Issues known to cause this problem include:
Vendor interoperability issues
If both devices are Cisco, then typically MTU mismatches or something related to large packet sizes will be the cause.
LOADINGIf you see this, unfortunately you could have some kind of LSA corruption someplace.
You may have to start taking pieces out of the network to fix this one.
The next question has to be "what happens when I do not see any adjacencies for any given neighbor's Router ID?"
This means that the router is not aware that it is supposed to be part of the OSPF process on the interface pointing to that neighbor. Usually this is means that the device is not receiving hellos. Things to check in this instance are pretty simple:
- Is the link even up?
- Can you ping the other end of the link?
- Make sure that the interfaces at both ends are configured to support OSPF
- There could be a mismatch in the OSPF Network Type
- Verify that Hello and Dead timers match on each end of the link
- Neighboring interfaces must be in the same OSPF Area
- If the device is in more than one area, then it MUST have at least one interface in Area 0.
If these variables are not correct then neighbors will never even form, which means that it will also be impossible to form adjacencies.
Where are my OSPF Routes?
Now we are at the point where our neighbor adjacencies have formed properly. The OSPF Database is getting populated with the appropriate Link State Advertisements (LSA), but some or all of the routes are not appearing in the routing table. Do not panic! This usually means that we have a configuration error, and in this case it will most commonly be a topology mismatch somewhere.
How do we fix it? First, we need to identify if the problem applies to all types of routes, or just to specific types of routes like summary routes, or external routes.
- Summary Route ProblemsThese issues are often cause by a non-contiguous Area 0. Meaning that Area 0 exists in two or more places in the network, and they are not connected logically or physically.
External Route ProblemsIf you see that there is an entry in the OSPF Database for a given external route, but it is not appearing in the routing table it may have something to do with the Forwarding Address associated with the route.
The Forwarding Address of an external prefix MUST be known as an internal route, if not, it will never appear in the routing table!
OMG, My Routers have gone to WAR!
%OSPF-4-FLOOD_WAR: Process 1 flushes LSA ID 10.1.2.2 type-5 adv-rtr 10.0.0.2 in area 50
Apparently, the embassies have been shut down and the diplomats have been recalled, because this router has just cried havoc and let slip the dogs of war!
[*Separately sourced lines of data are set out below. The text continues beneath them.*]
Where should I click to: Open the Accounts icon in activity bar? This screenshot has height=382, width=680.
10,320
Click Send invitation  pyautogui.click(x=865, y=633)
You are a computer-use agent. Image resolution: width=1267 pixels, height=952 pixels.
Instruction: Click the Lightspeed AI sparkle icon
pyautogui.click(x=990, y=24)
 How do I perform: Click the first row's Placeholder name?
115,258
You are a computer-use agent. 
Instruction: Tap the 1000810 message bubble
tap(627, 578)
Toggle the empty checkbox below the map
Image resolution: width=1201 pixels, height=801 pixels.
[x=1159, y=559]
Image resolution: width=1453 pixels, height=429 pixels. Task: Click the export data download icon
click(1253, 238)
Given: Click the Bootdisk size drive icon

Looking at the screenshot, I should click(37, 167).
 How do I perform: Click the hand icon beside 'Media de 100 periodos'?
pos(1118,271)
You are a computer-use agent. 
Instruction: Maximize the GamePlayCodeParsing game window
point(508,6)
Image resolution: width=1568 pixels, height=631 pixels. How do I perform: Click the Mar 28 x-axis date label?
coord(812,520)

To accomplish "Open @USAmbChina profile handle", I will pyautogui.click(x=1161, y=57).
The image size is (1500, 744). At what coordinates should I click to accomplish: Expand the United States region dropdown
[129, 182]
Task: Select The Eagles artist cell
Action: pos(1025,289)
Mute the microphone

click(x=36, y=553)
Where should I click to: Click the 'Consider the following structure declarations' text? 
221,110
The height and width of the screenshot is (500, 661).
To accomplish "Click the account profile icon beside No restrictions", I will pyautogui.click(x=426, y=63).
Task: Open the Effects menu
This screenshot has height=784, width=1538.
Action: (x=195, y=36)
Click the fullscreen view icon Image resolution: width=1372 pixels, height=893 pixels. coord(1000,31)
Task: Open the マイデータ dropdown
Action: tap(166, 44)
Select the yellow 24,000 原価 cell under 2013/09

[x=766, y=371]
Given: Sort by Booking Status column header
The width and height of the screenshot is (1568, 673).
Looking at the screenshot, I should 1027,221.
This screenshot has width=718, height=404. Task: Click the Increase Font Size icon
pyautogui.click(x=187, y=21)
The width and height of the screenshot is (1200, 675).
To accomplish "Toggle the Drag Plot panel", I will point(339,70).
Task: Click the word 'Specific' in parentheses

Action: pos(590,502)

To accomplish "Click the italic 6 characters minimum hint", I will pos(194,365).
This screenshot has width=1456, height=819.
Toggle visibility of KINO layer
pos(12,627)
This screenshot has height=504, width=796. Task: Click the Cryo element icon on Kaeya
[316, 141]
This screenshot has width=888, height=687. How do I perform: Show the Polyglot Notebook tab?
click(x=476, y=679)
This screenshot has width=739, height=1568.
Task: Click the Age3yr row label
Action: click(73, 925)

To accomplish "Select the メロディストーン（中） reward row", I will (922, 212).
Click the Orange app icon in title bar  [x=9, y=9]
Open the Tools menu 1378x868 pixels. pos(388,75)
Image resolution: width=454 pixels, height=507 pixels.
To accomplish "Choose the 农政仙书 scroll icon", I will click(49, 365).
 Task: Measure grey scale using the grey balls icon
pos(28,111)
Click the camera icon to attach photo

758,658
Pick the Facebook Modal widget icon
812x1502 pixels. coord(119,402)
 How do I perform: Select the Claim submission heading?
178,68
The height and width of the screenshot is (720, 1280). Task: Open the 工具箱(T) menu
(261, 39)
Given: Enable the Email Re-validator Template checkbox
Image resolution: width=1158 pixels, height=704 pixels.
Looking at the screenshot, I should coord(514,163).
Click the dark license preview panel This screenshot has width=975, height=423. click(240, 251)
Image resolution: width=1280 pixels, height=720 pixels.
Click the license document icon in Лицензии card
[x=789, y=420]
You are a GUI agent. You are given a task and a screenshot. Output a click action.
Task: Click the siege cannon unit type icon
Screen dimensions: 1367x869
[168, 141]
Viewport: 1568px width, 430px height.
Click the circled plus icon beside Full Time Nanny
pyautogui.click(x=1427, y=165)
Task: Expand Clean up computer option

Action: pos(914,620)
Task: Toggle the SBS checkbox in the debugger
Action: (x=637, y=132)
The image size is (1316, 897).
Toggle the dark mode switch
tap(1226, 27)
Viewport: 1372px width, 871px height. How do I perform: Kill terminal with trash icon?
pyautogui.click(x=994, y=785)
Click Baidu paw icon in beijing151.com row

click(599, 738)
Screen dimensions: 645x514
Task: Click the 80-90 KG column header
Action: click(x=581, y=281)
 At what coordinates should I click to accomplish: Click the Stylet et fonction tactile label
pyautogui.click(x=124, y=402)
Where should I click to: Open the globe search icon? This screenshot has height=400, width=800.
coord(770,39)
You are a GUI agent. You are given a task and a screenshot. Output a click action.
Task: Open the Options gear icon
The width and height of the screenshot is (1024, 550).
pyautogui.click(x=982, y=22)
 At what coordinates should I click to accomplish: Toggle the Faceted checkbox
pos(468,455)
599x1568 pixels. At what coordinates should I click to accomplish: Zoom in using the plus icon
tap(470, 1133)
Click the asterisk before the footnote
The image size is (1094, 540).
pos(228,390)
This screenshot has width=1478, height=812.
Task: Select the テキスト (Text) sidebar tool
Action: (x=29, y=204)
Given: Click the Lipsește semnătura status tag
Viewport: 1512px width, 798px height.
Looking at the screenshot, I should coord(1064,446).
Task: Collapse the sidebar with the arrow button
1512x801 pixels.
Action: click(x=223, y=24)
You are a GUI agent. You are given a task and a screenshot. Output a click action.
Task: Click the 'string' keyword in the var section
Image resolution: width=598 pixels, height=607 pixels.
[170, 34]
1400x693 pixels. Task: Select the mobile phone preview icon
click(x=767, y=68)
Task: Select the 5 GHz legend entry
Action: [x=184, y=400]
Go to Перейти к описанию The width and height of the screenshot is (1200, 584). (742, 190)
This could get exciting!
Unfortunately this message really does not boil down to much at all. What the IOS is telling us is that we have two or more OSPF Routers in the topology that are using the same Router-ID. I know that is pretty disappointing, but the good news is it is easy to isolate and correct once you understand what the message means. Just assign each router a unique Router-ID manually, and run clear ip ospf process. In short do whatever you are allowed to do to get rid of any duplicate addresses and your router will go back to a peaceful state.
When we are first starting OSPF it can seem pretty intimidating, but keep in mind that it is a very organized and methodical protocol. Additionally, it provides us with so much information in the form of the OSPF States, console messages, and the Link State Database the it seems to almost troubleshoot itself. With OSPF, all we have to do is interpret the output and use it to make sure we can form the appropriate adjacencies between neighbors; once that is done, we want to make sure all of our routes make it to the routing table.